Locate every line in the entries below that contains the word "icon" and copy each one. Matching is case-sensitive.

(Text and item location entries)
----------

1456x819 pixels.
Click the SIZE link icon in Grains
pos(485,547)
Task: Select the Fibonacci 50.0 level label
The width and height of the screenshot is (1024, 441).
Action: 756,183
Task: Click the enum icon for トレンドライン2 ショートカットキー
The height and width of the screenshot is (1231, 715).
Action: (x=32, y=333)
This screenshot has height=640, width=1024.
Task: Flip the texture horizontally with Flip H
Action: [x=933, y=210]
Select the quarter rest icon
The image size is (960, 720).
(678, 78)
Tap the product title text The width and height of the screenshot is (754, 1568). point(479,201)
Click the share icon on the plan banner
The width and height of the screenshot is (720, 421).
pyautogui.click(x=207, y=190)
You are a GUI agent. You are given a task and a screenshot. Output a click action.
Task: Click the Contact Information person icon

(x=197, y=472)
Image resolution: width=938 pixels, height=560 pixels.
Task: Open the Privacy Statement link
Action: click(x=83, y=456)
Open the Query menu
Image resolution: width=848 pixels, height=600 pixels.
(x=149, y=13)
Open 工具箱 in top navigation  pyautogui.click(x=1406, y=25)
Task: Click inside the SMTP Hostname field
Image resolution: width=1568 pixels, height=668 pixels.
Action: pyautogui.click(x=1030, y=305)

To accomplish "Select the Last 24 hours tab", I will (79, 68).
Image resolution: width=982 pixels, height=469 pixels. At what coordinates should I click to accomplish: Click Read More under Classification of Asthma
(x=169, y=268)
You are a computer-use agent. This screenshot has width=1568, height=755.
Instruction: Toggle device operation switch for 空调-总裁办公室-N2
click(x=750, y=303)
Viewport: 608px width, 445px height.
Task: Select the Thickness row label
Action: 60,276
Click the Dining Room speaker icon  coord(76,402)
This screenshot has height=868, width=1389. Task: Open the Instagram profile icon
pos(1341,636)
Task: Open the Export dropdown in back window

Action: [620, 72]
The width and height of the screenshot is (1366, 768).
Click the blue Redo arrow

----------

> FINISHED EXERCISE
Click the SIZE link icon in Grains
Task: Click the enum icon for トレンドライン2 ショートカットキー
Select the quarter rest icon
Click the share icon on the plan banner
Task: Click the Contact Information person icon
Click the Dining Room speaker icon  coord(76,402)
This screenshot has height=868, width=1389. Task: Open the Instagram profile icon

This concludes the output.